第52回整形外科リハビリテ−ション研究会報告

於:1996.6.14 国立名古屋病院

 今回は、指の機能解剖と可動域制限の見方というテ−マで前半を岐阜リハビリテ−ション病院の福吉先生、中尾先生、平野総合病院の篠田先生に、後半を碧南市民病院の浅野先生にお願いした。指の機能解剖では、骨構造、関節包および靱帯の機能解剖、伸展機構、extrinsic muscleとintrinsic muscleを中心に話が進められた。MPjointにおいては、関節の接触面積が小さく、大きな可動性を獲得している反面、そのため関節包や靱帯、掌側板による安定化機構が重要であること、側副靭帯は運動軸より背側に位置するため、屈曲で緊張し、伸展で弛緩すること、IPjointではMPjointに比べ関節の接触面は大きく、側副靭帯は運動軸の掌側に位置する線維が多く屈曲で弛緩し伸展で緊張することが確認された。伸展機構では、模型を使いながら手背腱膜の構成、MP、IPjointの肢位による伸展運動の違いが説明された。また臨床的にも、colles骨折を例に掌屈尺屈位で固定され、extrinsic muscleが働きにくい状況にあるため、intrinsic muscleが優位となりることから、MPjointを背屈させてextrinsic muscleの緊張を高め、IPjointを屈曲させることでextrinsicを早期から効率よく働かせることの必要性も確認できた。手指は、臨床上多く診る施設が少なくイメ−ジしにくいところであるため、こういう機会に少しずつ理解していきたい。可動域制限の見方では、まず指の解剖を書けるようにしようということで、時間をとって図に各筋の走行を書きながら理解を深めることができた。手指の詳細な図を見るとどうしても拒否反応を覚えるが、順を追って整理することで覚えやすくなり、参考になることが多かった。さらに模型を利用し、癒着部位を判断するために、dynamic tenodesis効果の理解、MP、IPjointの肢位の工夫がわかりやすく説明された。時間の都合上、もう一歩臨床的なところまで入れなっかたが、資料の後半に症例も呈示してあるため、機能評価法、可動域制限の特徴と併せて各自確認しておきたい。

 症例検討では、片麻痺患者の非麻痺側肩関節脱臼骨折と有鈎骨鈎骨折の症例が呈示された。肩関節脱臼骨折の症例では、x-p上大結節が剥離していて骨頭が上方にあること、ビデオ上ではouter muscleで引きつけて挙げようとしていることからcuff-ex、G-Hjointの可動性獲得などが必要であるが、その方法を考える上で片麻痺をどう捉えるかが問題となるため検討の中心となった。意見としては、まず片麻痺に対しアプロ−チし、いろんな姿勢での反応を評価し改善できるところは治療することで、肩への治療方法が広がるのではないかというものが多かった。但し、入院期間が短期か、長期かということで片麻痺に対しどこまでアプロ−チできるかが変わってくるため、確認しておく必要性がある。ぜひ治療方法や経過を報告していただきたい。
鈎骨折の症例は、スポ−ツ特にゴルフ、テニス、野球にみられ、症例的には少ないこともあり報告というかたちで紹介していただいた。
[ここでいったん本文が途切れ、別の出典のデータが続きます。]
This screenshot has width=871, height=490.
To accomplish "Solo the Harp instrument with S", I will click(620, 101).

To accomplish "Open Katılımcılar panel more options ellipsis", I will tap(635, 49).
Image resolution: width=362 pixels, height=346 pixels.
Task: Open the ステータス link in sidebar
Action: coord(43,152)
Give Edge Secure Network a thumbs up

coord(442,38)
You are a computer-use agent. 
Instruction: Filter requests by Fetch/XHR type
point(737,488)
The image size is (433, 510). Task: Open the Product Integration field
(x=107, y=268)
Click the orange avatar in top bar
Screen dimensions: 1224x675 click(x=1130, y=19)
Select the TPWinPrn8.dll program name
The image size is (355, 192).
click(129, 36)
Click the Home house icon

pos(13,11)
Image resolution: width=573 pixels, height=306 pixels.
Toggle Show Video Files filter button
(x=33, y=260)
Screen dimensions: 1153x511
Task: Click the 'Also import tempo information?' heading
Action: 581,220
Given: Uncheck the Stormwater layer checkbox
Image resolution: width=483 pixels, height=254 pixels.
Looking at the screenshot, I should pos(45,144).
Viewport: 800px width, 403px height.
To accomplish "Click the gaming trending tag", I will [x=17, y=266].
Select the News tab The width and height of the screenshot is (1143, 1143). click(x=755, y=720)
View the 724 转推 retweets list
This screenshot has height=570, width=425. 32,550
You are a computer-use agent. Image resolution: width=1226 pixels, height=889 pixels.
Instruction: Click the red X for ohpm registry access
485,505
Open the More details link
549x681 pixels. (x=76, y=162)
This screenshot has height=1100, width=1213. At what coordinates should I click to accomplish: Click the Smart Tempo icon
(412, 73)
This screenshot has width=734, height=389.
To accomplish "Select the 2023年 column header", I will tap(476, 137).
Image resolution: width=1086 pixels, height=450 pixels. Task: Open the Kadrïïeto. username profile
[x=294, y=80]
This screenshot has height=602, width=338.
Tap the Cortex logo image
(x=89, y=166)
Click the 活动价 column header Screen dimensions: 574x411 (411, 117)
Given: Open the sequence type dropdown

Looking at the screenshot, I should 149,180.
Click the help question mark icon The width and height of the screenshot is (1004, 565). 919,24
鈎骨折は、正側のx-pでは診断ができないため、手根管撮影やCT、MRが有用な判断基準となる。治療としては、保存と手術が半々といわれているが、保存では神経麻痺、腱断裂、偽関節などの合併症が多く痛みも長期化することより、骨片の摘出をする方が有効という文献が多く、2〜3ヶ月で復帰できるとされている。この症例の場合、保存にて経過を見ていることから症状の変化、痛みの推移などを今後報告していただきたい。